Gli scienziati del Wisconsin Veterinary Diagnostic Laboratory di Madison, in un’intervista pubblicata su Nature, hanno spiegato come fermare l’influenza aviaria: «Se dovesse trasformarsi in un’epidemia globale abbiamo già a disposizione diversi strumenti per far fronte all’emergenza, dai vaccini ai farmaci antivirali»
Mentre in Italia si moltiplicano i casi di aviaria tra i volatili selvatici e nel mondo i ritrovamenti di mammiferi contagiati dal virus, a livello globale cresce l’allerta per una possibile pandemia. L’allarme è stato ulteriormente incrementato dalla morte di una bambina di 11, contagiata dall’influenza aviaria, avvenuta in Cambogia la settimana scorsa. A placare gli animi, in queste ore, sono stati gli scienziati del Wisconsin Veterinary Diagnostic Laboratory di Madison che, in un’intervista pubblicata su Nature, hanno spiegato come fermare l’influenza.
La mossa numero uno è la “protezione” delle specie avicole presenti negli allevamenti. Per gli studiosi, non è più ipotizzabile abbattere gli animali infetti. In molti Paesi i focolai sono talmente tanti da mettere a rischio la sopravvivenza di troppi allevamenti. In alcuni Paesi, come la Cina, il pollame è vaccinano contro l’influenza aviaria. Così, molti altre Nazioni stanno ipotizzando di percorrere la stessa strada. Ma anche questa strategia ha un limite: i volatili vaccinati risultino positivi al virus, di conseguenza non è possibile distinguere gli infetti dagli immunizzati attraverso il vaccino. Questo «ha enormi implicazioni per il commercio internazionale e le esportazioni», spiega a Nature Keith Poulsen, specialista in malattie infettive, dirigente del Wisconsin Veterinary Diagnostic Laboratory di Madison.
Il monitoraggio degli uccelli selvatici
Il microbiologo Adel Talaat dell’Università del Wisconsin-Madison, con il suo team, sta sviluppando un vaccino che utilizza solo una piccola parte del DNA del virus. In tal modo, con test mirati ad altre regioni genetiche, sarebbe possibile distinguere i volatili vaccinati da quelli infetti. L’effetto tampone delle vaccinazioni, tuttavia, non potrebbe essere esteso agli uccelli selvatici che, come sottolineato da Stallknecht dell’Università della Georgia ad Athens «dovranno sviluppare una resistenza alla malattia attraverso l’infezione, e molti di loro moriranno in questo processo».

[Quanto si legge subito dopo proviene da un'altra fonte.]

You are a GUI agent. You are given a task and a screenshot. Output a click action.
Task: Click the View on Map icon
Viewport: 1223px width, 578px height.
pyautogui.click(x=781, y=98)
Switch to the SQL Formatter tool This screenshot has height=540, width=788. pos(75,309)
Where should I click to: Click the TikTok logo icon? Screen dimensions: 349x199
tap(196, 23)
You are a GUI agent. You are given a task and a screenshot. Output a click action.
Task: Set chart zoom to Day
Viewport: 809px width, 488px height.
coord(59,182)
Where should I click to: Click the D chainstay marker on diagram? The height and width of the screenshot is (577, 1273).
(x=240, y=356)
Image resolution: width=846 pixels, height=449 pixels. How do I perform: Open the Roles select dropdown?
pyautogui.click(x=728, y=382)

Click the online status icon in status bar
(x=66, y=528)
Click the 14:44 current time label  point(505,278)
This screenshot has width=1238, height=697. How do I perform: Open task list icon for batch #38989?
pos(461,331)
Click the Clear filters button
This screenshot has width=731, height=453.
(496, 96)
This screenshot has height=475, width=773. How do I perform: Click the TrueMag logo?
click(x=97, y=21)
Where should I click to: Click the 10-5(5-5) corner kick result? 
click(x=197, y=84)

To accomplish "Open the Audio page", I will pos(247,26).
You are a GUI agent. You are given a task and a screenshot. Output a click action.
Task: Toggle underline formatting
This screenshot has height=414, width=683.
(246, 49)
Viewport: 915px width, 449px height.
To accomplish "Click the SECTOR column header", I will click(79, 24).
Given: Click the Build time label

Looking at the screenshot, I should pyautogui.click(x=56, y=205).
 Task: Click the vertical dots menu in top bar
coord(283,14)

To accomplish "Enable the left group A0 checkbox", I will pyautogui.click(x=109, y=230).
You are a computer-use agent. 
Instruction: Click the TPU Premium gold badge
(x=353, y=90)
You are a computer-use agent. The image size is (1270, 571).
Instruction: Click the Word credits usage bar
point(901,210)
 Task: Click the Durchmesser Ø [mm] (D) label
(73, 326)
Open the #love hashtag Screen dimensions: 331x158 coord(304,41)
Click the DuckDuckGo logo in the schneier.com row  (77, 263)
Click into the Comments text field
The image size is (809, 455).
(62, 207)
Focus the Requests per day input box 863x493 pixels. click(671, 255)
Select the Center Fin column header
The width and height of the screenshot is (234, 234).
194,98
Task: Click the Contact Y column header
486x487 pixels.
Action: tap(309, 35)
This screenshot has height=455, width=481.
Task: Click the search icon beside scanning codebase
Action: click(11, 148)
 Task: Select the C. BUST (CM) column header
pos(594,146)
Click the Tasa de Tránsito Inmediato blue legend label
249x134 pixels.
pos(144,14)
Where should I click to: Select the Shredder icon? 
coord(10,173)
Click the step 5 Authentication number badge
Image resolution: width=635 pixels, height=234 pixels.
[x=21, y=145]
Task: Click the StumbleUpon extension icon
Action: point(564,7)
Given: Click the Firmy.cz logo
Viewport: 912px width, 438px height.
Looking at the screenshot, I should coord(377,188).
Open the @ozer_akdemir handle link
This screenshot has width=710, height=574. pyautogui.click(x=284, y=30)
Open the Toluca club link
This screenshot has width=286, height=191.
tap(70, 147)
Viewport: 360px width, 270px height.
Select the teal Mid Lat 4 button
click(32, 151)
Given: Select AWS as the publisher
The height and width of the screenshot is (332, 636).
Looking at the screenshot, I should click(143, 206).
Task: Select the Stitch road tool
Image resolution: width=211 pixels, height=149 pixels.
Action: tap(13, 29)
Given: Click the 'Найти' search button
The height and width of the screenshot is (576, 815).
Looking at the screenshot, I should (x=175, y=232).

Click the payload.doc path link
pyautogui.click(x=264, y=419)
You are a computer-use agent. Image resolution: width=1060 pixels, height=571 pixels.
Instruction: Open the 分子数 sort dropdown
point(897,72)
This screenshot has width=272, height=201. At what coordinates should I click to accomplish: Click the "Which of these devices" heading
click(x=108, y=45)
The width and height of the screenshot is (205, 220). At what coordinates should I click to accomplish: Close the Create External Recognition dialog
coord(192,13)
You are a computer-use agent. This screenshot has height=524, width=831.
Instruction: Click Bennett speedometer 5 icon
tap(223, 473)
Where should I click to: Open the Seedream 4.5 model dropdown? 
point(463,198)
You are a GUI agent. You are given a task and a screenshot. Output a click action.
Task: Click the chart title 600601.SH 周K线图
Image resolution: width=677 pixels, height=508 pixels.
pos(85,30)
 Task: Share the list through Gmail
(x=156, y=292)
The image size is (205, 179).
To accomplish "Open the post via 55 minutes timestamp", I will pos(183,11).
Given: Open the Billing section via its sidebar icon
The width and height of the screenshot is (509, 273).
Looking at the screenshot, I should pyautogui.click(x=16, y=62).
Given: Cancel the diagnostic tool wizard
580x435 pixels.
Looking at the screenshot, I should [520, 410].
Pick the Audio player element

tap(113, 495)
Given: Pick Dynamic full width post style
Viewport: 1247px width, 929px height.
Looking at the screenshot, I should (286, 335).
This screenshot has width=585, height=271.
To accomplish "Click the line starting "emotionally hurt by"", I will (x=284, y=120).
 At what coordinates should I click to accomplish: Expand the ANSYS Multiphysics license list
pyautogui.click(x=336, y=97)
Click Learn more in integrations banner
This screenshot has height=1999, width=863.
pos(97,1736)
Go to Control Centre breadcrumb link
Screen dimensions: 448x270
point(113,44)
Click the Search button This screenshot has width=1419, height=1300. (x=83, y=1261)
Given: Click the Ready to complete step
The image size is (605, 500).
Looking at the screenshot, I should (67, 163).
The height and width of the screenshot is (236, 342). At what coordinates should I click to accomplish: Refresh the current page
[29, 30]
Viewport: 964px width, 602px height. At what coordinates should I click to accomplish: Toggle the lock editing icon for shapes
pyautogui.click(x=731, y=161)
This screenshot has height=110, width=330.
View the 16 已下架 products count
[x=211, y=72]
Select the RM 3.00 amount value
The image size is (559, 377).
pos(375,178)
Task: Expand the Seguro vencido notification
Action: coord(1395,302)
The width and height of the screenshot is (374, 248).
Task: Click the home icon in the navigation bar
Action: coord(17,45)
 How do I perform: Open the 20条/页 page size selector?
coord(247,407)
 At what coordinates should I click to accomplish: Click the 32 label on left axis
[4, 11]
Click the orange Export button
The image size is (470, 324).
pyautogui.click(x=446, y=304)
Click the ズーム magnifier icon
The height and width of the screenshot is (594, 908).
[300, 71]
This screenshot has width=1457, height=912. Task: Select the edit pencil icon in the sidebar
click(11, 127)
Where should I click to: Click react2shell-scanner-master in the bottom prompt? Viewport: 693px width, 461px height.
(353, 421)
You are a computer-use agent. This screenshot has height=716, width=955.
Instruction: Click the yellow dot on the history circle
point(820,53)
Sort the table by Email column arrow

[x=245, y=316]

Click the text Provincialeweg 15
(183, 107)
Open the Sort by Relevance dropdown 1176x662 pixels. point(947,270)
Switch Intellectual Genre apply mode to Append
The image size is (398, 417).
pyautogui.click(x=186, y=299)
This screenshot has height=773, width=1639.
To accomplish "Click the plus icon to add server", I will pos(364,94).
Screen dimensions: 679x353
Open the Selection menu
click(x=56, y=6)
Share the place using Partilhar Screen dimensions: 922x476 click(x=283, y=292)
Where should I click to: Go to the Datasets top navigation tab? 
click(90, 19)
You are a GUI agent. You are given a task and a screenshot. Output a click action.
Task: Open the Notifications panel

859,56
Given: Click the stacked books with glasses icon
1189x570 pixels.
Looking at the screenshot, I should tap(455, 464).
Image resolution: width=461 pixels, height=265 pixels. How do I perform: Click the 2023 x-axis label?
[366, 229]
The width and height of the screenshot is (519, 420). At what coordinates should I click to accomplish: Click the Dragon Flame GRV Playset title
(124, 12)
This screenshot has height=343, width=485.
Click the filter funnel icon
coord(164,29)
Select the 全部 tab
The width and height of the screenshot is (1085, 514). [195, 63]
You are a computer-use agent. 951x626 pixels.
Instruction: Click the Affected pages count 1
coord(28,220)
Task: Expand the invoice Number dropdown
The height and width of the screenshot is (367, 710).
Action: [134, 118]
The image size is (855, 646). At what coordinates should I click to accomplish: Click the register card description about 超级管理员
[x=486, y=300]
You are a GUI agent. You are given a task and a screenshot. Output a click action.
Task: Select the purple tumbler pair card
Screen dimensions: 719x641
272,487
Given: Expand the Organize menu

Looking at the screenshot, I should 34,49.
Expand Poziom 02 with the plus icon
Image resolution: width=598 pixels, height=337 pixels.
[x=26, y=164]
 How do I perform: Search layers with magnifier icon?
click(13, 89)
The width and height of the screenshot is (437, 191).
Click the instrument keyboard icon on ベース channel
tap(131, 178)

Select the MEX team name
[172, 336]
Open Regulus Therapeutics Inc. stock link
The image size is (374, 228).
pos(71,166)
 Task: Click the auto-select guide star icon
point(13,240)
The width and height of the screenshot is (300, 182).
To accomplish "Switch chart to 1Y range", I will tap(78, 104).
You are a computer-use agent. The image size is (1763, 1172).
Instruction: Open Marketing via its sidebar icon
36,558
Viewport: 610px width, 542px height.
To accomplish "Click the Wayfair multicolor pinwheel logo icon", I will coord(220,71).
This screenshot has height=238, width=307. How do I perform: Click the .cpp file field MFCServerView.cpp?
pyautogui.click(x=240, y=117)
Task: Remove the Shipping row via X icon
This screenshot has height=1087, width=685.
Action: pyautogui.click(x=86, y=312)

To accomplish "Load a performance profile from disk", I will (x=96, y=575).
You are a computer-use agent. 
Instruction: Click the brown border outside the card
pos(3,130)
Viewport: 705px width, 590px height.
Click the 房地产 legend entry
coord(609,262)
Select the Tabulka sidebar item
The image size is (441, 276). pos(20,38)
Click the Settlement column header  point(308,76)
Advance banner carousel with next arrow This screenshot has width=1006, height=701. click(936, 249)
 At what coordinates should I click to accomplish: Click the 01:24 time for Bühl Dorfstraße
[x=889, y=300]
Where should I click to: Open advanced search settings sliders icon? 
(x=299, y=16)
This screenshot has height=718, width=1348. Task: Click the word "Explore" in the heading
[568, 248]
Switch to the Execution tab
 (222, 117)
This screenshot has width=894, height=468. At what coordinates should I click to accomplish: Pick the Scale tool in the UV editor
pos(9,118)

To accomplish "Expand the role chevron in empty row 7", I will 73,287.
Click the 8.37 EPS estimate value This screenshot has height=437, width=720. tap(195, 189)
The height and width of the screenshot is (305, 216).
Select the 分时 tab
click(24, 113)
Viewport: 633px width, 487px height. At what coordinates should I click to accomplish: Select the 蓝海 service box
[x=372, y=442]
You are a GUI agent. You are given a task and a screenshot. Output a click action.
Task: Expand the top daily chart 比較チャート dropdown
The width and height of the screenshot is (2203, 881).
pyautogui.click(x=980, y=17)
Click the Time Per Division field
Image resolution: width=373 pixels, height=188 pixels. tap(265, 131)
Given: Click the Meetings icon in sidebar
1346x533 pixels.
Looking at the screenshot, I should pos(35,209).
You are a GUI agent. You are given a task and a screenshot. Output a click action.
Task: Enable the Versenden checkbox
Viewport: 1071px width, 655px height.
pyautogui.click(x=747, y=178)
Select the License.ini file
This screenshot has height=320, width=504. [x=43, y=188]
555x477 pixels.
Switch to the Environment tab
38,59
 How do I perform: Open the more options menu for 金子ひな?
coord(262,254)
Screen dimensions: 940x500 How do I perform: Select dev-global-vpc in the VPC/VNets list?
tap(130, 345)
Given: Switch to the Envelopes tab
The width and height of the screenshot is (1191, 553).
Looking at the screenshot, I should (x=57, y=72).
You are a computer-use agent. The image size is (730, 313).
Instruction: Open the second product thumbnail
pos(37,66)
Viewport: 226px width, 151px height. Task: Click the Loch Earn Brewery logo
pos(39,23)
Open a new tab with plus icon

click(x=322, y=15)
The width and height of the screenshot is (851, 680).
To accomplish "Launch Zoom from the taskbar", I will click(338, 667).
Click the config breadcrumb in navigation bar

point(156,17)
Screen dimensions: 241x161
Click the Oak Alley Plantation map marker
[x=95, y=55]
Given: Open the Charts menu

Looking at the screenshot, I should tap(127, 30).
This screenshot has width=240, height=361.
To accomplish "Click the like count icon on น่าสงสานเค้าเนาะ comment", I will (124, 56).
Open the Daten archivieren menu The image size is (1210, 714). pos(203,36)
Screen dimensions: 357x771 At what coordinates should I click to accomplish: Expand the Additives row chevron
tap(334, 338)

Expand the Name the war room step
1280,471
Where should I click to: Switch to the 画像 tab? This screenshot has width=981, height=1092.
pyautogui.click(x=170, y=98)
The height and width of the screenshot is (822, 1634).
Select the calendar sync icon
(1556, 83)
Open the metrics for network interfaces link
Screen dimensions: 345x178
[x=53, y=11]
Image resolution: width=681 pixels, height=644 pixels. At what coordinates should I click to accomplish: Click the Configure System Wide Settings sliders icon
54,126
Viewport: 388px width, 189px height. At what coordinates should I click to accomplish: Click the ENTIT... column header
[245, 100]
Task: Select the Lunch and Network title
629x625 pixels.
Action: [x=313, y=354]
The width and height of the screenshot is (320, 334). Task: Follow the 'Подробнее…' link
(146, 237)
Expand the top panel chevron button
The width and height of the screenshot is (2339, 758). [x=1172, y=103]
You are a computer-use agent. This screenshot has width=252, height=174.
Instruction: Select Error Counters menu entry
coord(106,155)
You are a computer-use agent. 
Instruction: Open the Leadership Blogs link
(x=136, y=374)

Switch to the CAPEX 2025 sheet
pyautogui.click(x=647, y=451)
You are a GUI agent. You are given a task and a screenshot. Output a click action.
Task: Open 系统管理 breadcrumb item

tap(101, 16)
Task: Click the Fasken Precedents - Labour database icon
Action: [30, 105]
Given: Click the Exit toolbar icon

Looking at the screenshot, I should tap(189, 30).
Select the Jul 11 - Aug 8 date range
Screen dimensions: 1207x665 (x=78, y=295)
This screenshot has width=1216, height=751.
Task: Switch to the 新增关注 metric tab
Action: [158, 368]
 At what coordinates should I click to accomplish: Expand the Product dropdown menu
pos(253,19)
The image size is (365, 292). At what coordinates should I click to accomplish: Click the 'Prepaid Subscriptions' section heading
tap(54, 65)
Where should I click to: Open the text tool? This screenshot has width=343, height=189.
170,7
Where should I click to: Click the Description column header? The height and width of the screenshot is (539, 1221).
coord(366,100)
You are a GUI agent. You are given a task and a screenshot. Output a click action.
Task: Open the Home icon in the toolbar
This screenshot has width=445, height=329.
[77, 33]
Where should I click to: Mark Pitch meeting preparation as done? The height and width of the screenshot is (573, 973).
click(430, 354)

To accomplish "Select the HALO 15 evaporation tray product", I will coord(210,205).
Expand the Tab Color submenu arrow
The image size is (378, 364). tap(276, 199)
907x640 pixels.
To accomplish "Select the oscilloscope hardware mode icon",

Proteggere le specie più a rischio
Secondo Stallknecht, i vaccini potrebbero essere indirizzati solo alle specie più a rischio, come ad esempio le aquile calve (Haliaeetus leucocephalus). Capire quali specie di uccelli selvatici sono più gravemente colpite dall’influenza aviaria è un altro obiettivo a cui puntano gli scienziati. Dettaglio che potrebbe aiutare gli allevatori a prendere misure mirate per proteggere il pollame, come pulire il grano, e soprattutto capire in quale stagione l’attenzione deve essere più alta: «È estremamente difficile farlo per 365 giorni all’anno – afferma Hill -. Sono più fattibili i tempi brevi»
La morte della bambina in Cambogia avvenuta la scorsa settimana fa temere che i contagi tra gli uomini possano diventare più numerosi e gravi. Tuttavia, il patologo veterinario presso l’Erasmus University Medical Center di Rotterdam, nei Paesi Bassi, Thijs Kuiken, nell’intervista su Nature ha ricordato che, nonostante le prime varianti del virus H5N1 circolino tra gli uccelli già da 25 anni, non hanno ancora acquisito la capacità di diffondersi tra gli esseri umani. Secondo Kuiken questo farebbe ipotizzare un basso rischio di pandemia tra gli esseri umani.
E seppure l’influenza aviaria dovesse trasformarsi in un’epidemia globale abbiamo già a disposizione diversi strumenti per far fronte all’emergenza, dai vaccini approvati contro l’influenza aviaria ad un farmaco antivirale, i cui effetti sono stati studiati sugli animali e osservativi sull’uomo. Secondo diversi scienziati, una pandemia di H5N1 sarebbe probabilmente più gestibile rispetto a quella di Covid: «Non dico che non sarà un disastro – dice a Nature Stallknecht – ma probabilmente non sarà così grave». Dello stesso parere anche Hill: «La questione è il controllo e la prevenzione – conclude -. E credo che entrambi siano obiettivi raggiungibili».